西沢と東沢の二俣の上に架かるつり橋を渡って東沢に入ります。以前は3回渡渉して鶏冠谷出合でしたが、数年前に流れが変わってそのまま本流を歩いて鶏冠谷出合に行けるようになっています。川の流れの変化なので人為的なものではありません。


鶏冠谷出合で靴を脱いで渡渉するつもりで来たら、なんと橋が架かっていました!有り難く使わせていただいて対岸に渡りました。

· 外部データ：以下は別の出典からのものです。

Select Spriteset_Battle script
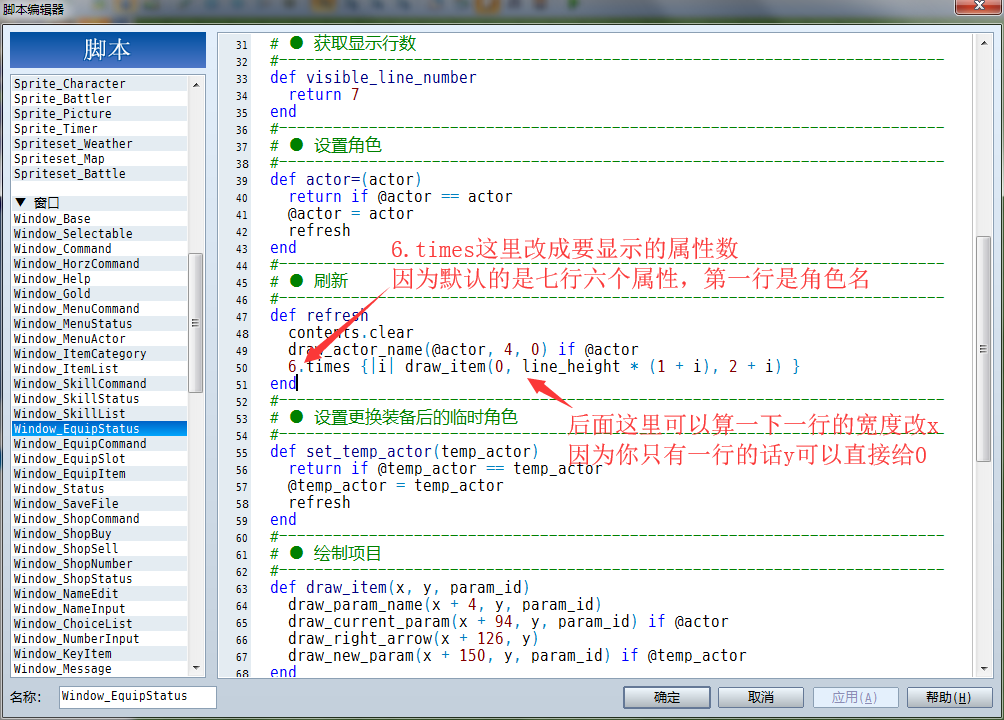 99,174
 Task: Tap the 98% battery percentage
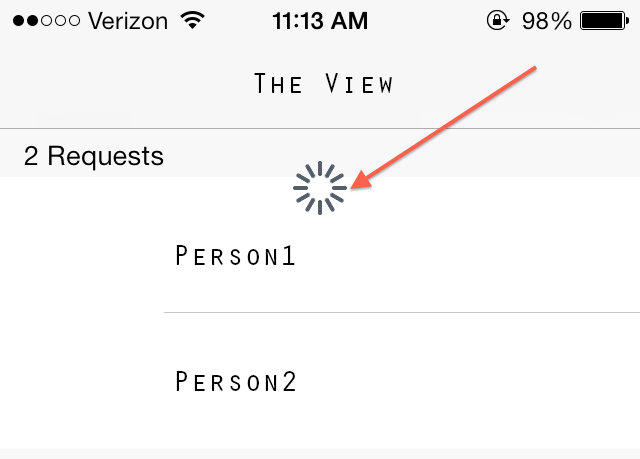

鶏冠谷に入って沢はこんな感じです。右岸を登って行きます。


整備されて、いろんな意味で登りやすくなった鶏冠山ですが、ある程度の登山経験がないと簡単ではない山に変わりはないです。ペース配分やルートファインディングがしっかりしてないとなかなか危ない山です。下の写真これだけを見て、どこをどうやって登るのでしょう?目の前のこういった状況をどうルート取りするかを判断しなくてはなりません。


チンネのコル。
チンネというのはイタリアのドロミテにある岩峰。なんで鶏冠山とイタリアが繋がる~?なんですが、そこは日本の登山史に繋がる話です。登山後進国という意識があり、先進国はヨーロッパ。8000m峰に最初に登ったのがフランスですし、山岳会が初めて出来たのがイギリスです。何かにつけ追いつけ追い越せの時代につけられた名前だと思います。チンネです。


 サクラソウの仲間はなかなか難しいです。それでもこれはクモイコザクラでしょう。南アルプス、八ヶ岳、奥秩父というエリアでしか出会えない花だそうです。この花に出会うために登って来ました。


日陰のジメジメした岩場に咲く花です。サクラソウの仲間の中でも小さい方です。漢字で書くと「雲居小桜」


希少価値がある花に出会うことを目的に山に登るという経験が今までなかったので、とても新鮮な感覚でした。


 登りながら、ピンクの花が見えるたびにウォー!となりました。本当に咲いている場所は限られているからです。


クモイコザクラ、コイワザクラの変種だそうで、コイワザクラと比べて葉の切れ込みが
深く、鋸歯が鋭いという点などが異なるようです。


やっぱ険しいトレース。


 岩稜の一番上を歩くのが合理的なので、こんな鎖場も登場しますが、すごく簡単な岩登りの技術で通過できます。



鎖場のトップのアンカー、バックアップであるはずのアンカーは相変わらず番線という針金なのにはがっかりしました。


次の鎖場の最終アンカーも番線という針金です・・・


第二岩峰から尾根を下って、樹林帯に入ります。


 第三岩峰の下を巻いて第三岩峰に立つ山梨百名山の標識まで来ました。だいぶ疲れた標識です。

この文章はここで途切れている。